Some vulnerabilities are easy to spot in code. Searching code of multiple projects can quickly reveal vulnerabilities. This post describes how to use Google BigQuery to search for vulnerabilities in GitHub.

For a while I wanted the ability to search open source web applications, in some more advanced way than offered by GitHub. When I write an article on my blog about a particular vulnerability, it is often nice to have an example of this vulnerability, preferably in a mature and widespread web application. Also, when picking a project to pentest you want something that is relatively well known and mature, but not so mature that it is already fully hardened. So it would be nice if we could search projects on code strings, order by popularity, and only show web applications.

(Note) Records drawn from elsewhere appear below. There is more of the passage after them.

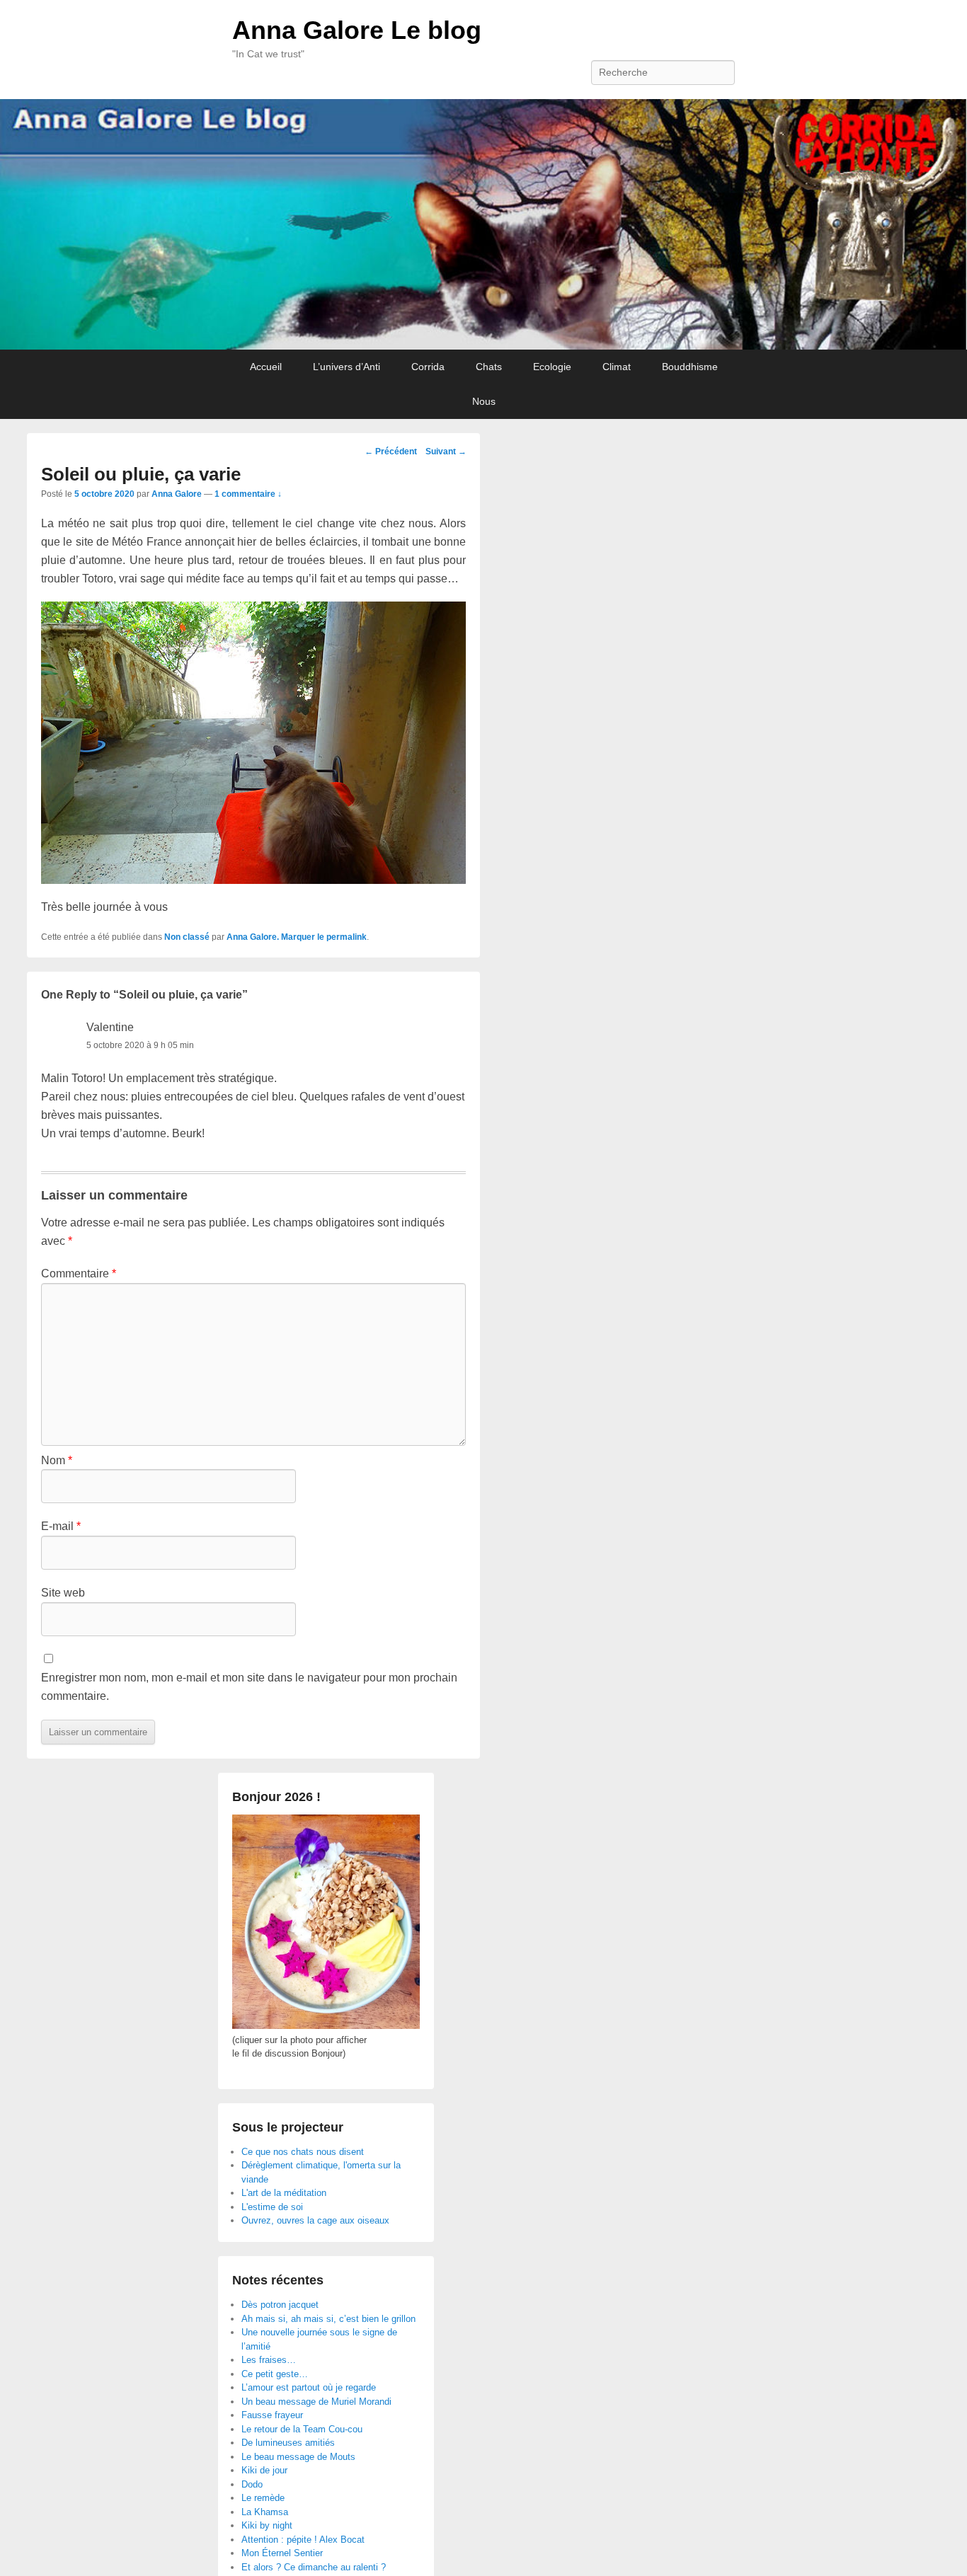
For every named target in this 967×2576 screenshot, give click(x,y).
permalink (346, 937)
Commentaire (78, 1273)
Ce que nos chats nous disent (302, 2151)
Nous (484, 401)
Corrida (428, 366)
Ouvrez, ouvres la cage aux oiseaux (315, 2220)
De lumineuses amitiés (288, 2442)
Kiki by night (266, 2525)
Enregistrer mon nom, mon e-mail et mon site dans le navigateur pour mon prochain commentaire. (249, 1687)
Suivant (446, 451)
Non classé (187, 937)
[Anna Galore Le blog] (483, 224)
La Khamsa (264, 2512)
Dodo (252, 2484)
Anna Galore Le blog (356, 30)
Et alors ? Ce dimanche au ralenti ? (313, 2567)
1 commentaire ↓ (248, 494)
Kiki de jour (264, 2470)
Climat (616, 366)
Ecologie (552, 366)
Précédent (391, 451)
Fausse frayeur (272, 2415)
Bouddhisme (690, 366)
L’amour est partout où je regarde (308, 2387)
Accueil (266, 366)
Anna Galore (176, 494)
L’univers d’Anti (346, 366)
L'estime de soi (272, 2207)
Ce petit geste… (274, 2374)
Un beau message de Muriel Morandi (316, 2401)
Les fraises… (268, 2359)
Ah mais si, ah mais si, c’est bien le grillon (328, 2318)
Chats (489, 366)
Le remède (263, 2497)
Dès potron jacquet (280, 2304)
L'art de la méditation (283, 2192)
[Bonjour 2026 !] (326, 2025)
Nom (56, 1460)
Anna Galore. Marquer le (276, 937)
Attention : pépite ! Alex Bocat (303, 2539)
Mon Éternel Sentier (282, 2553)
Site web (63, 1593)
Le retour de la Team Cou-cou (301, 2429)
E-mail (61, 1526)
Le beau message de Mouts (298, 2456)
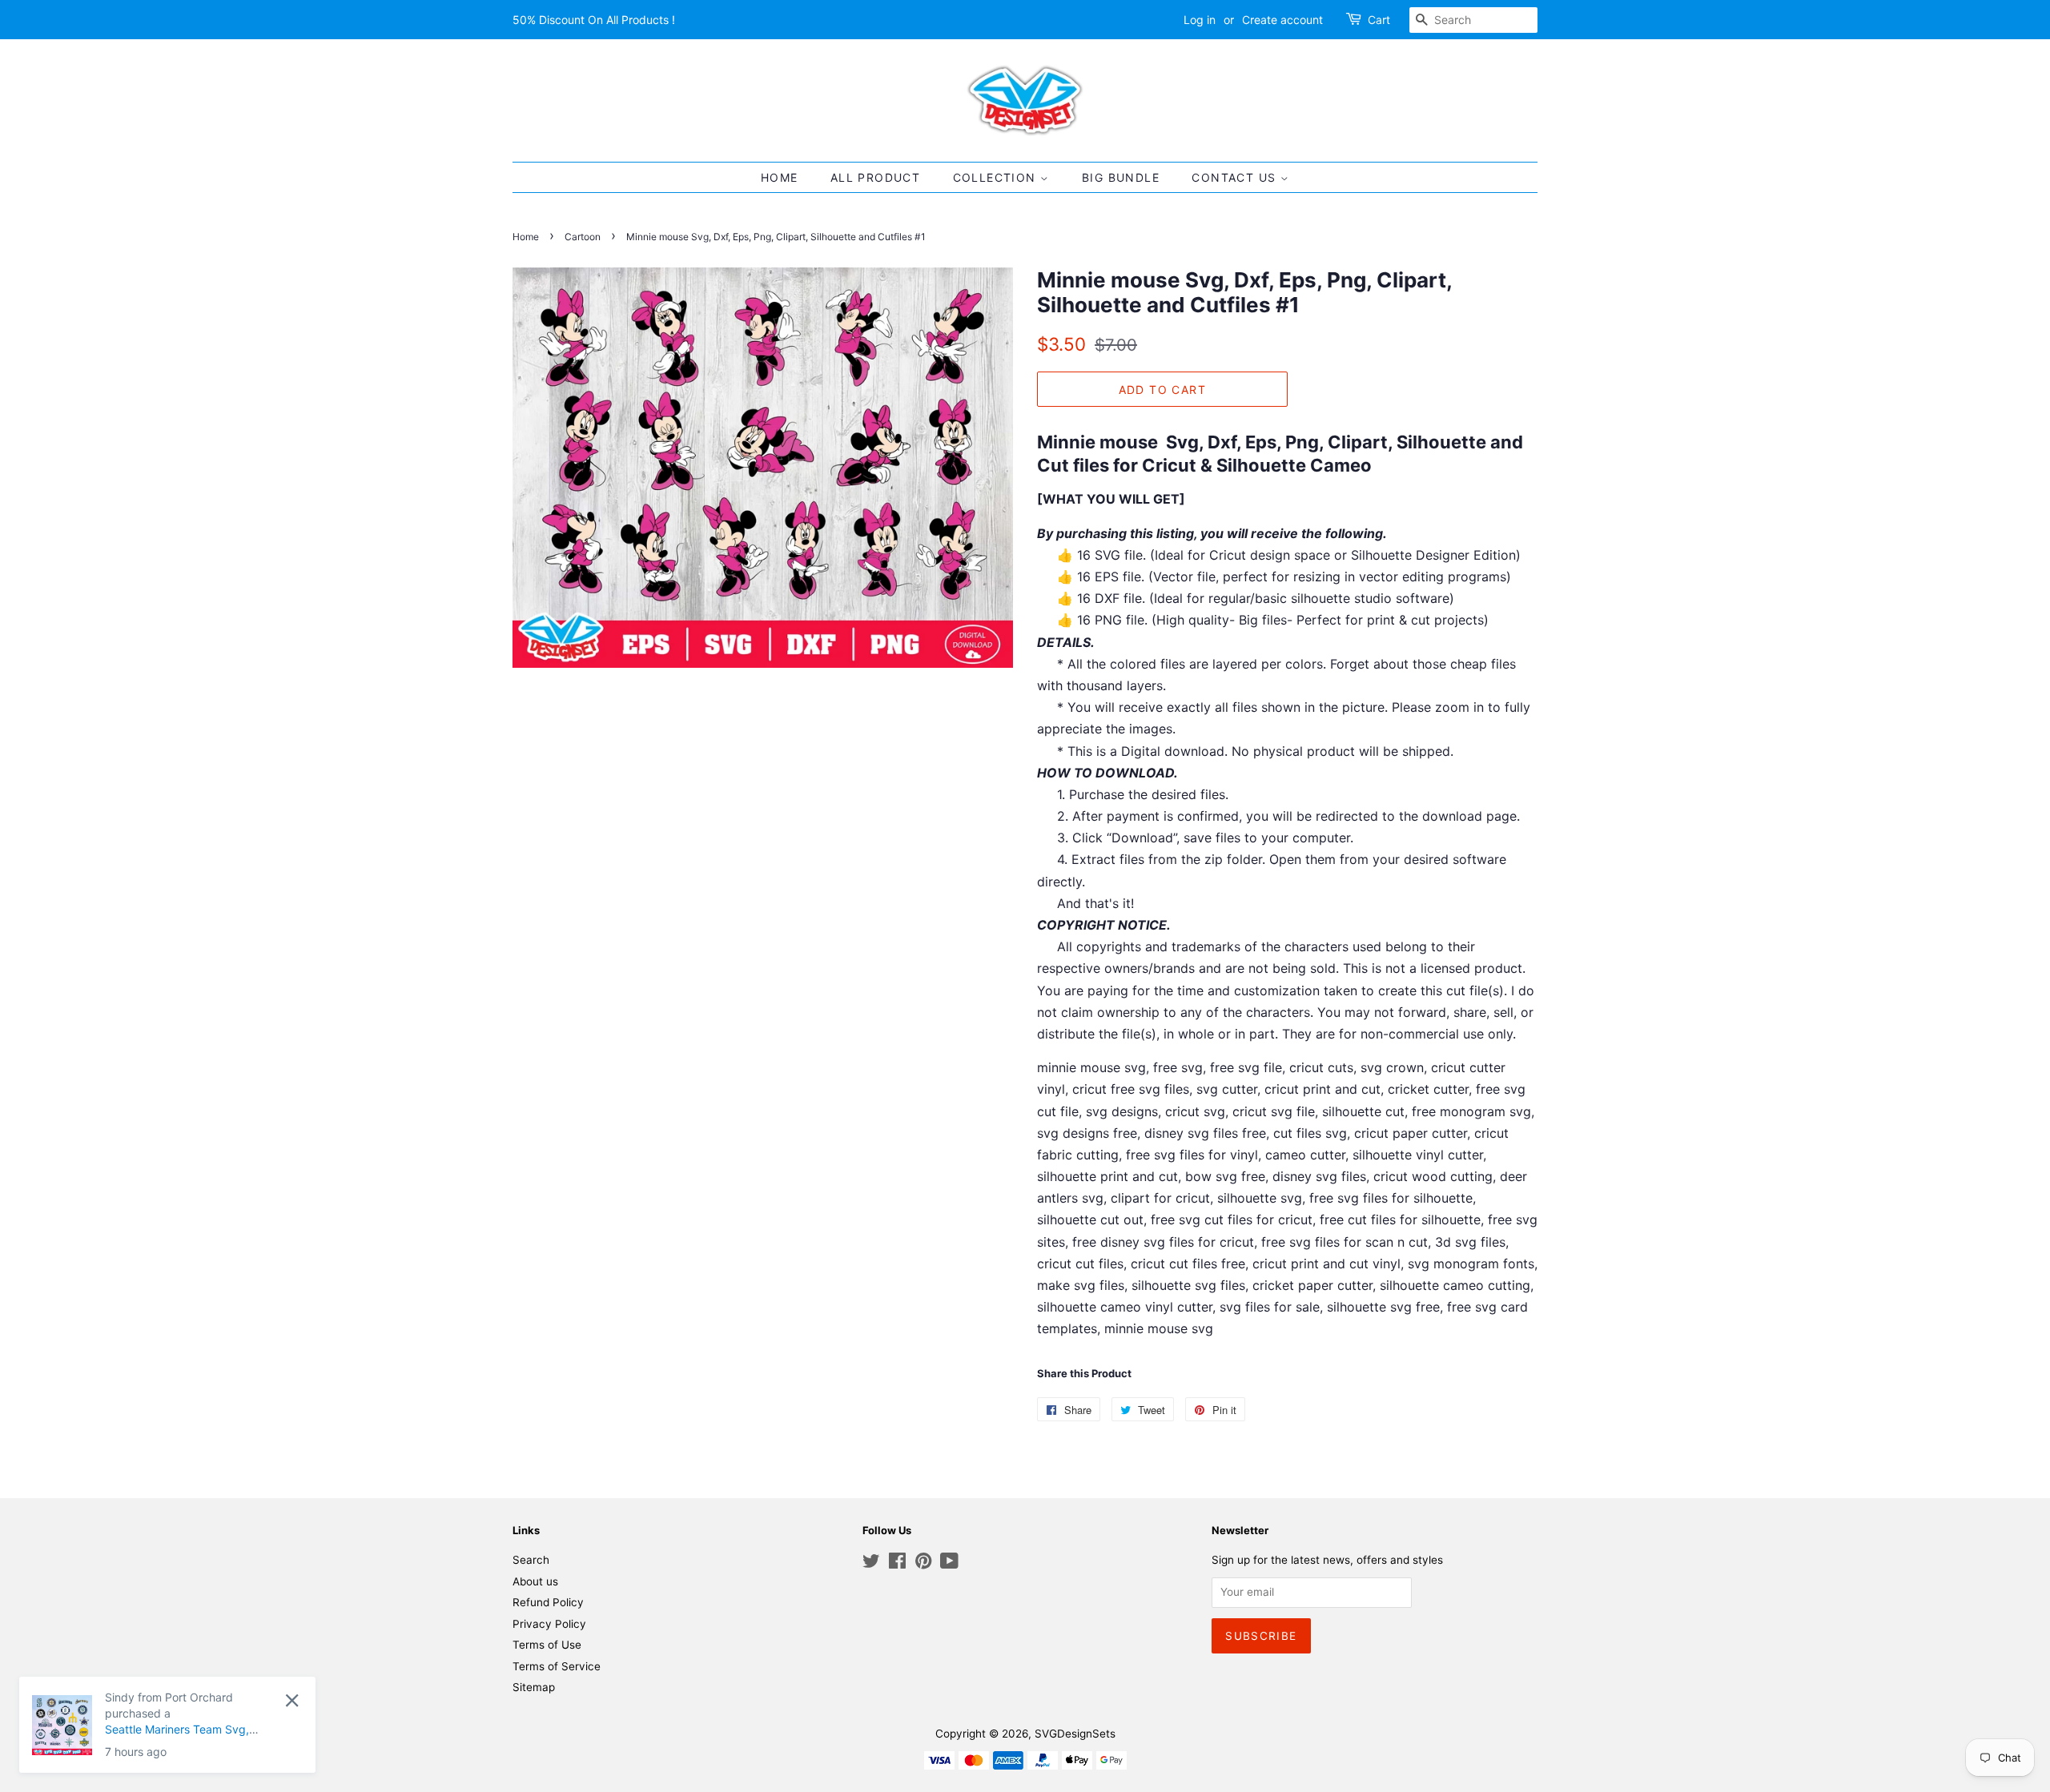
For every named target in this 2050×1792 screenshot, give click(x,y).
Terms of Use (546, 1644)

GitHub is the de-facto standard for hosting open source projects, so this is a good place to start searching for our projects. However. GitHub search is inadequate for our purpose. Because it searches on keywords it is hard to construct a query that matches a specific piece of code syntax. Furthermore, GitHub has a big number of discontinued, personal or example projects. We are interested in vulnerabilities in commonly used, well-known web application projects.

For example, in an earlier blog post I described that using the PHP function base_convert on secret tokens reduces their security. Let’s search for base_convert in PHP projects to find those vulnerabilities:

GitHub search results for base_convert

These matches are obviously test scripts to demonstrate the usage of base_convert, not vulnerabilities in web applications. GitHub search gives too many useless results to find vulnerabilities like this.

GitHub API

We can also use the GitHub API to do our own search. For example, we can loop through the search results and only select the repositories with more than 20 stars. I made a script that does this. However, because it processes each search result it is pretty slow and often triggers GitHub’s rate limits. This option does not work very well, but can be fully customized.

Google BigQuery

Google BigQuery lets you run SQL queries on big data sets. It has several public data sets, one of which is GitHub data. This means that we can perform SQL queries on GitHub data. For example, if we want to search for base_convert in PHP projects, and get the top 10 results on watch count, we can use the following query:

SELECT
  repos.repo_name
FROM
  [bigquery-public-data:github_repos.sample_repos] repos
LEFT JOIN
  [bigquery-public-data:github_repos.languages] languages
ON
  repos.repo_name = languages.repo_name
LEFT JOIN
  [bigquery-public-data:github_repos.sample_files] files
ON
  repos.repo_name = files.repo_name
LEFT JOIN
  [bigquery-public-data:github_repos.sample_contents] contents
ON
  files.id = contents.id
WHERE
  languages.language.name = 'PHP'
  AND NOT contents.binary
  AND contents.content CONTAINS 'base_convert('
GROUP BY
  repos.repo_name, repos.watch_count
ORDER BY
  repos.watch_count DESC
LIMIT
  10

This query uses the sample_repos table, which contains only a relatively small part of the total number of GitHub repositories. It contains only the repositories with two or more stars. This is fine for our purpose, because we are only interested in popular projects.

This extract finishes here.